Text section -

When parents divorce, they have to figure out an appropriate way to share parental rights and responsibilities. The exact division of parenting time that they have may be the result of direct negotiations with one another or litigation.
In either case, once the courts approve a custody order, both adults must do their best to uphold it. As the children in the family get older, that could be more difficult to do. Teenagers often resent the idea of forced custody or visitation with either parent, as they would rather control their own schedule and spend time online or with their friends.
Can your teenage children refuse to comply with the custody schedule you have established?
Teenage rebellion can lead to enforcement actions
If your teenager says that they won’t go for a visit, you might allow them to cancel once or twice. However, once it becomes a pattern, the situation can start to look like parental alienation. Your ex could potentially go to court and ask for custody enforcement because they have not gotten their parenting time.

Source data -

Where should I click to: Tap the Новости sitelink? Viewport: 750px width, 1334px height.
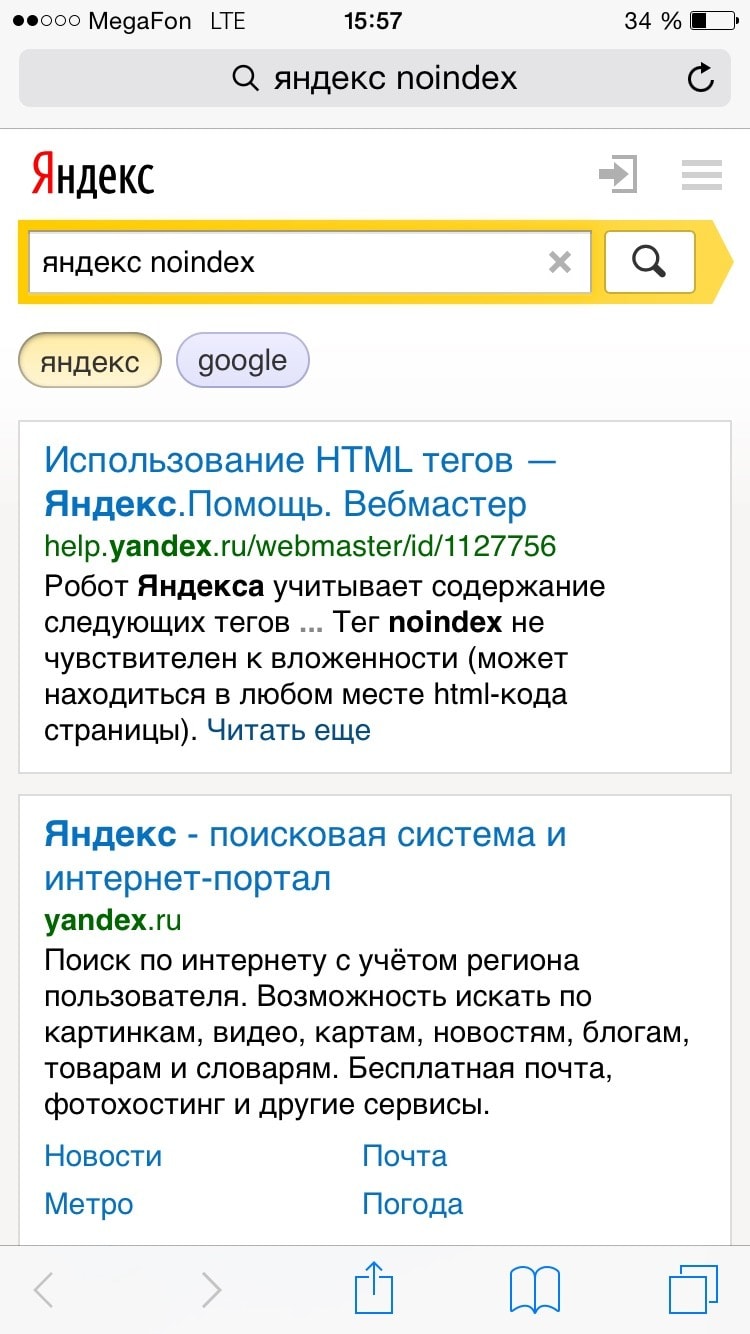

* * *

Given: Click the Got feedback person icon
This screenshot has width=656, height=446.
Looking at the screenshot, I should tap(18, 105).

...

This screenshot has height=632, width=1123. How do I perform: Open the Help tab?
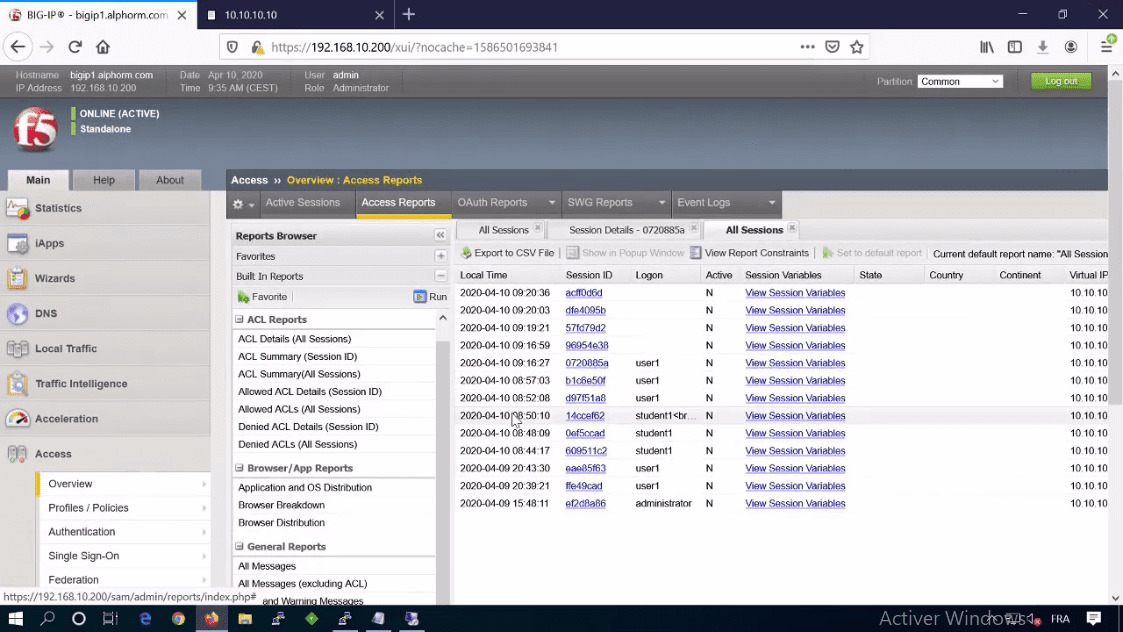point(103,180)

Exercise objective -
Based on the text about teenagers and custody schedules, explain why letting a teenager skip visits repeatedly could lead to a court enforcement action. Answer in one to three sentences.

Finished task -
Once a teenager's refusals become a pattern, the situation can start to look like parental alienation. The other parent could then go to court and ask for custody enforcement because they have not received their parenting time.